Automation Killed the Social Media Star

Judy Dench looking over coffins in a scene from Skyfall, image by Sony

Has automation killed the social media star?

I think so.

The social media conversation paradigms of 2006 form a foundation for today’s online world. But Cluetrain Manifesto dreams have been bludgeoned and destroyed by the unrelenting advance of technology and corporate demands for better financial results.

The resulting technological imperative forces success-driven individuals and companies to use automation tools to drive online engagement.

If someone wants to engage as an “authentic” human across all channels without automation they quickly face the burnout scenario. Or they neglect other business duties. That’s true of the professional or the individual voice, in my opinion.

Meanwhile almost every worthwhile online competitor leverages automation — from scheduled tweets and monitoring to inbound lead nurturing systems and segmented dynamic content — for a competitive advantage.

Many of us face the marketing automation challenge: How much human judgment can it exercise? Or is it all machine?

Automation cannot replace the emotional creative brain, but it can use algorithms to help market more effectively and with speed. How does one find the balance?

Without automation, it’s almost impossible for a brand or individual voice to succeed and stay relevant in today’s marketing world.

Selling Out?

One could say that using automation is selling out, abandoning the ways of the social media purist.

While I understand how automation hurts pure human interaction. I can’t ignore the evolutions facing my marketing clients as well as myself as a blogger.

For me, it’s a matter of insisting on a level of mindfulness to automated marketing efforts that many would not, evolving business communications to become more trustworthy. Better business formed the spirit of my first book Now Is Gone.

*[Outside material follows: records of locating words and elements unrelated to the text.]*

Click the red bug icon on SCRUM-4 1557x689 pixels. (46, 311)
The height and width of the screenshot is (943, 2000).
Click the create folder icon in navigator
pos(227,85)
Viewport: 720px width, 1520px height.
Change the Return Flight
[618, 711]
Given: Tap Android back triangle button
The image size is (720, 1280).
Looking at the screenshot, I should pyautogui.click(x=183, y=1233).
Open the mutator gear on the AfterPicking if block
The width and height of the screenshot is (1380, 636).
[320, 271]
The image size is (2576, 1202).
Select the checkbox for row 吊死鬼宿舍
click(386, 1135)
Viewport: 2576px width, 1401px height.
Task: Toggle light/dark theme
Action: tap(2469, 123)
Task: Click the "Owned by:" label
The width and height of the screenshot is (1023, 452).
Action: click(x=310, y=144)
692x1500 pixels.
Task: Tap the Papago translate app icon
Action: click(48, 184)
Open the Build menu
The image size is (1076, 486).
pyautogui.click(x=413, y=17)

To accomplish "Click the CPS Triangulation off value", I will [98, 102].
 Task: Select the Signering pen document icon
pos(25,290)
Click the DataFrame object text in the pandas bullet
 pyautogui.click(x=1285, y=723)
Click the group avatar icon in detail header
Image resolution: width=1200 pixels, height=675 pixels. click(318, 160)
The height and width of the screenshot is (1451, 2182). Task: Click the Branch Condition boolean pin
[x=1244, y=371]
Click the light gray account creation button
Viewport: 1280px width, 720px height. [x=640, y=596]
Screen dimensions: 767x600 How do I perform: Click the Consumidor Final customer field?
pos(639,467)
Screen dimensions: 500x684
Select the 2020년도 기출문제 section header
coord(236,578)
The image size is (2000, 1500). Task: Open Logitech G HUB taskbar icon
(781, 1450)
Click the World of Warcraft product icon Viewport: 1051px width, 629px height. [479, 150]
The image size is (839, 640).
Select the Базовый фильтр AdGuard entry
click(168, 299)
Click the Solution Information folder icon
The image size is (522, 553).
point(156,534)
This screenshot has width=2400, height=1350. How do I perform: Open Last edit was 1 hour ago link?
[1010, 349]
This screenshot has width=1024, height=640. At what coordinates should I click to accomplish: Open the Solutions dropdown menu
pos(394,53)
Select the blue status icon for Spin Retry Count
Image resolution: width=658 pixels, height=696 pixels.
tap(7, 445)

Last year I decided to drop the social media pioneer rock, and throw out the rulebook. Instead of ideological finger-wagging, I changed and adapted tools of the day, including automated tweets via Buffer, niche community cultivation through Triberr, algorithmic shortcuts via IFTT, monitoring dashboards for response and measurement, and more.

We all must choose our roads, and sometimes they converge. Other times they diverge.

If we have reached that point, I can only wish you well. Automation killed the social media purist.